Corinth. Nom biblique d’une ville de 14 256 habitants située au cœur du « Bible Belt » des États-Unis, dans le coin nord-est de l’État du Mississippi. Avec ses églises méthodistes, baptistes, pentecôtistes, épiscopaliennes, presbytériennes, elle ne ressort pas beaucoup aujourd’hui par rapport à d’autres petites villes du Deep South. Il n’en a pas toujours été ainsi. En 1862, militairement parlant, Corinth était la deuxième ville en importance des États confédérés d’Amérique (CSA). À partir de directives en provenance de Richmond (Virginie) capitale des CSA, les sudistes menaient depuis un an la guerre contre le gouvernement de Lincoln afin de préserver leurs institutions et leur genre de vie.
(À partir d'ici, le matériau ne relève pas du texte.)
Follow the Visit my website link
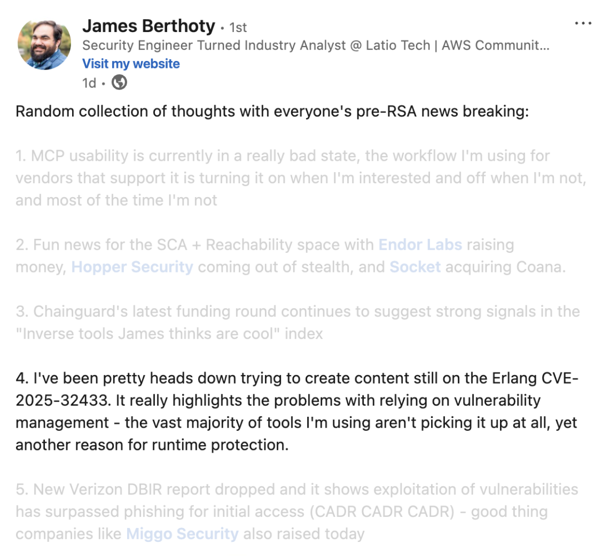The width and height of the screenshot is (610, 559). (131, 64)
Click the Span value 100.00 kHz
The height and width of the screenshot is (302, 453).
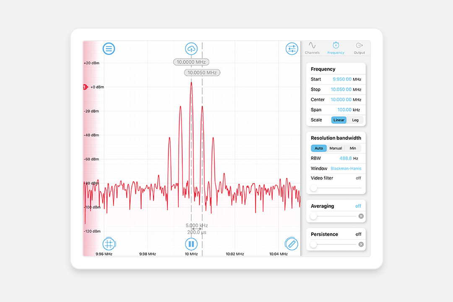pos(345,109)
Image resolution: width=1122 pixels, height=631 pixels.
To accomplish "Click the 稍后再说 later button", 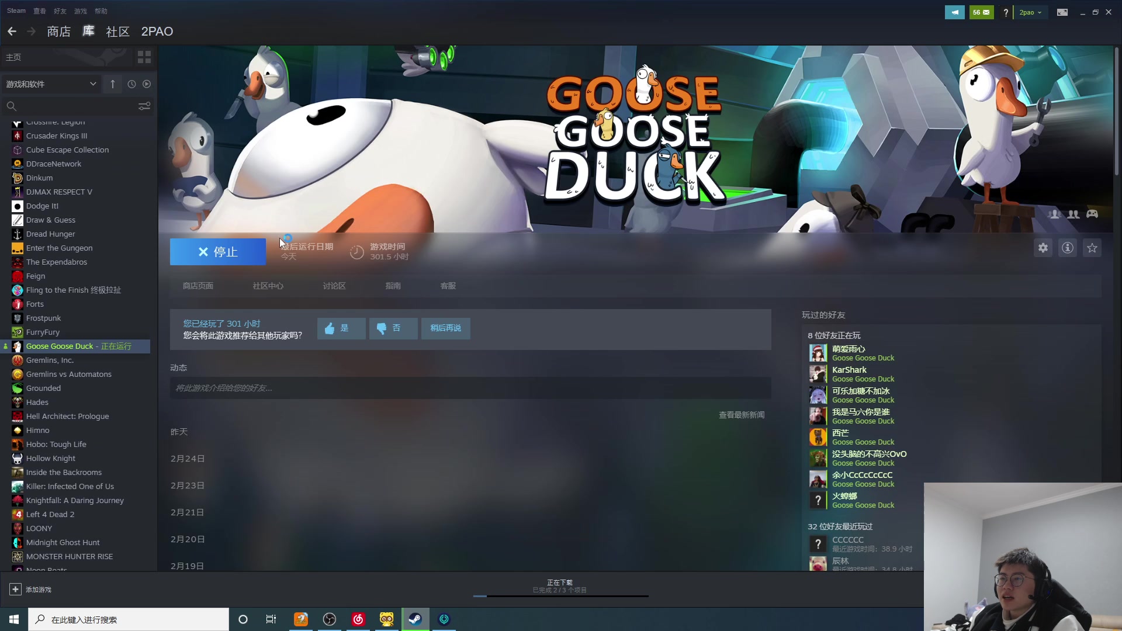I will [445, 328].
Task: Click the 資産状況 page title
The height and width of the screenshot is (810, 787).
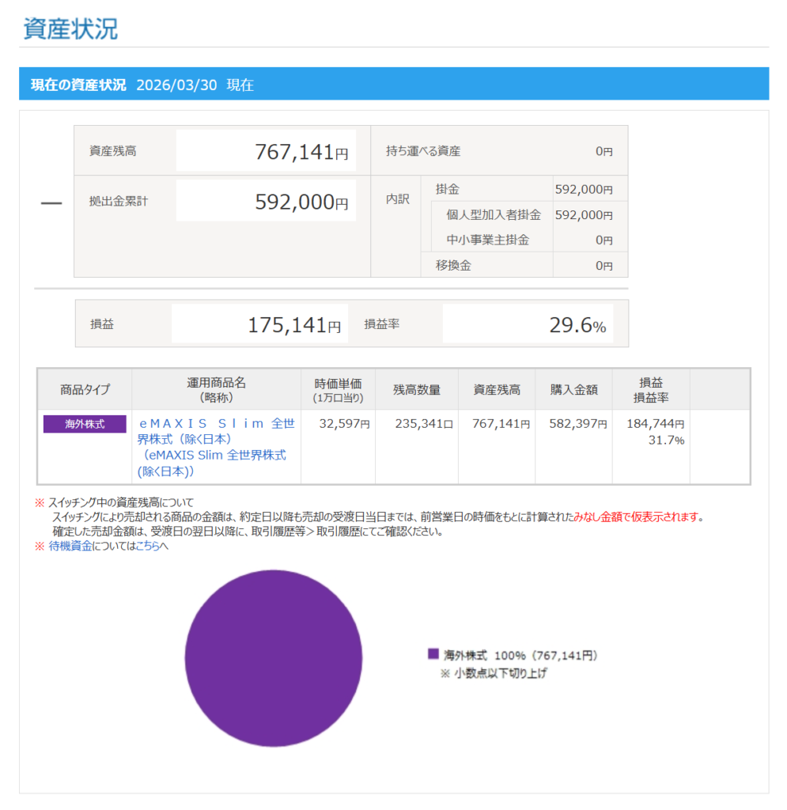Action: 70,28
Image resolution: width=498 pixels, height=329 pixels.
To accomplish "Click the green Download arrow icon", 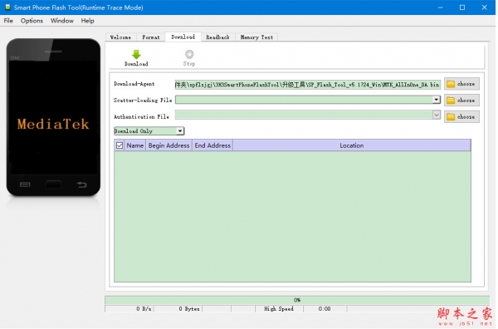I will [x=136, y=54].
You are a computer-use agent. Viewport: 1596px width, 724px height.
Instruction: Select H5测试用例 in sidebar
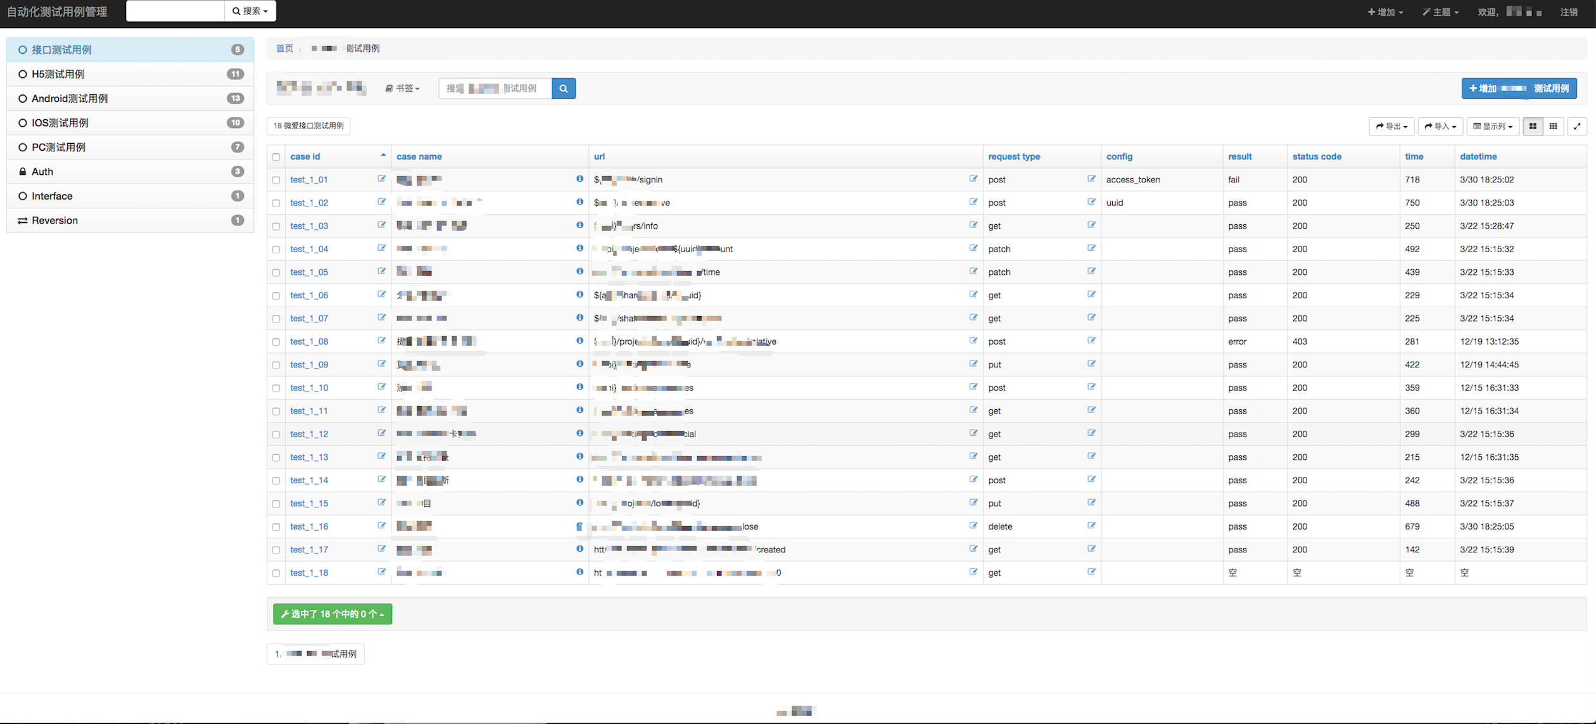point(58,74)
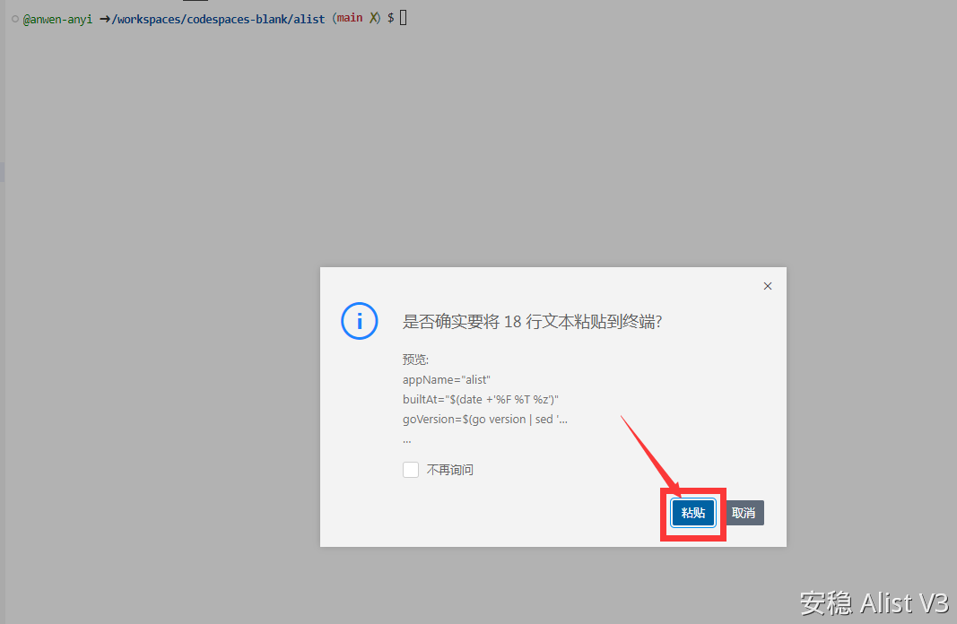The width and height of the screenshot is (957, 624).
Task: Click the 安稳 Alist V3 watermark text
Action: pos(874,603)
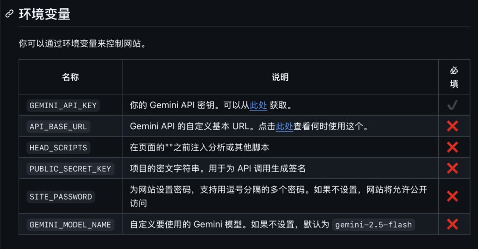Click the 环境变量 section heading
Image resolution: width=478 pixels, height=249 pixels.
click(44, 14)
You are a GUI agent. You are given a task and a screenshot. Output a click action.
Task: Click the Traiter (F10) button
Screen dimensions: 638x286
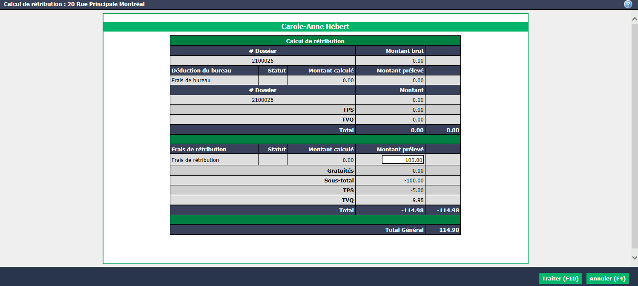[560, 278]
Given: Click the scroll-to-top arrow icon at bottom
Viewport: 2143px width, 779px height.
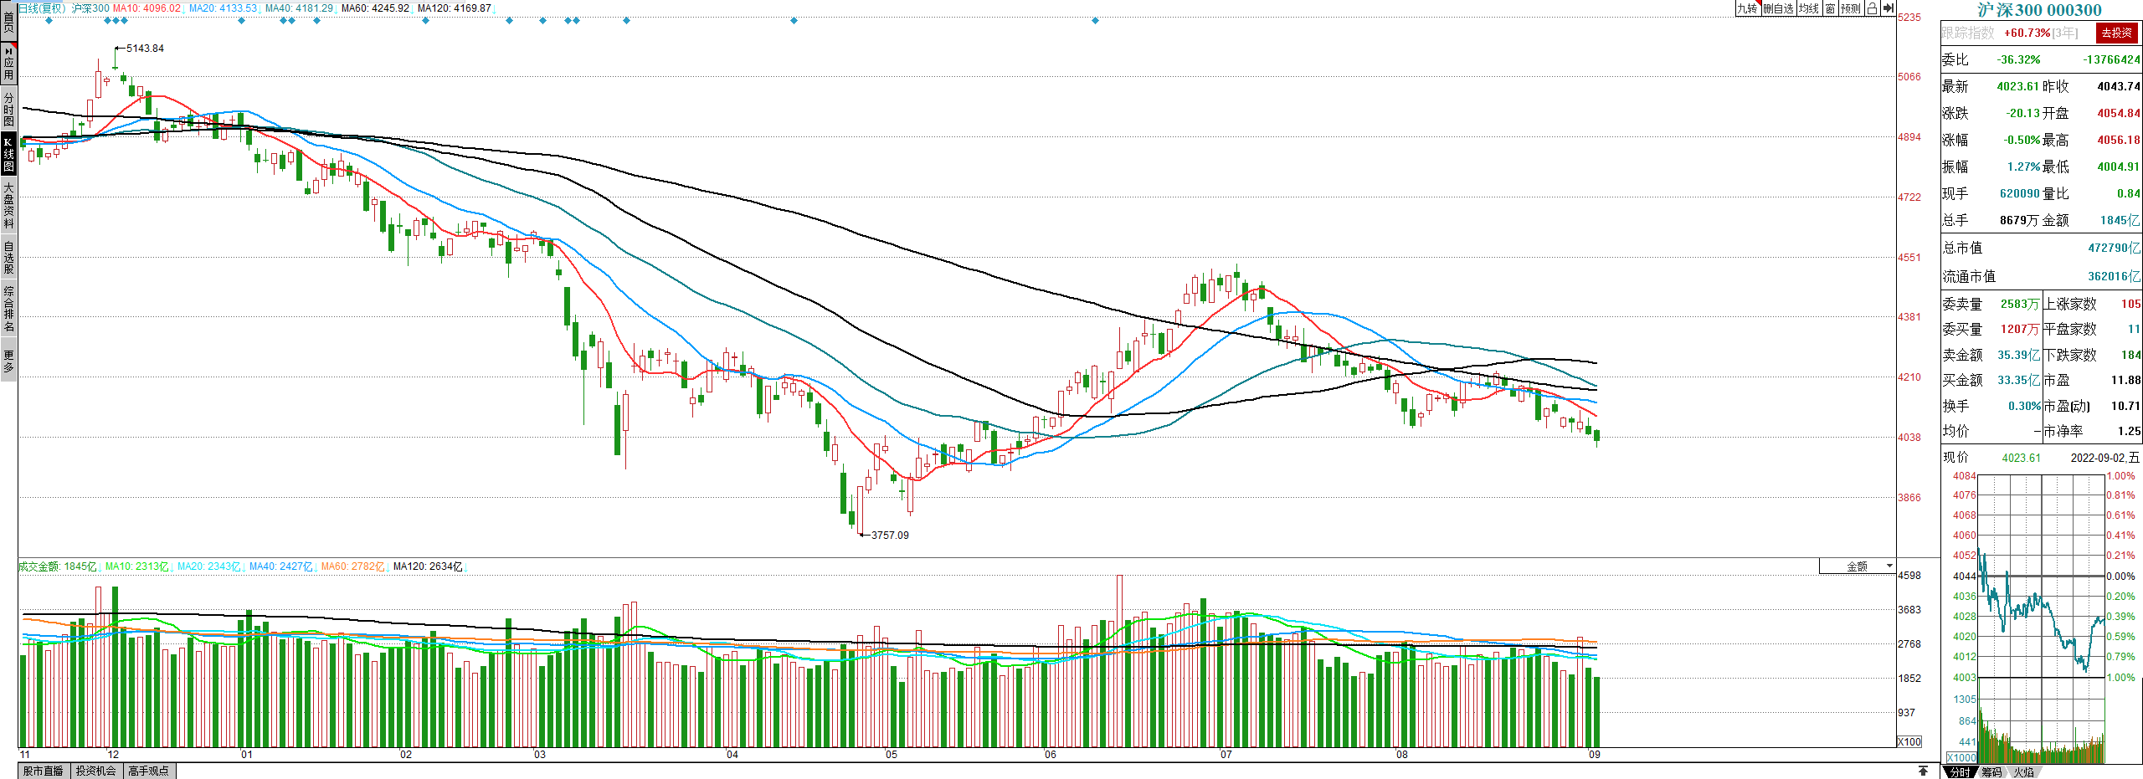Looking at the screenshot, I should pyautogui.click(x=1924, y=771).
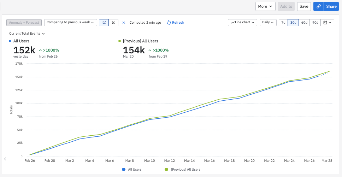Select the 60d time range

coord(304,22)
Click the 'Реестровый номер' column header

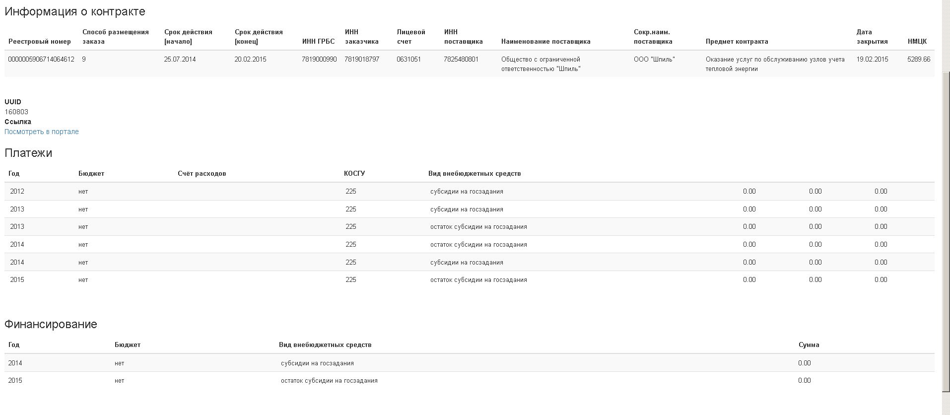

Fondé en 1854, Corinth n’était pas un village comme les autres. Il s’agissait d’un centre ferroviaire stratégique situé au carrefour de deux voies, l’une nord-sud (Mobile & Ohio), l’autre est-ouest (Charleston & Memphis), permettant la mobilisation rapide des forces du Sud et le transport efficace d’armes et de denrées à travers la « Confederacy », comme on appelait les onze États séparatistes.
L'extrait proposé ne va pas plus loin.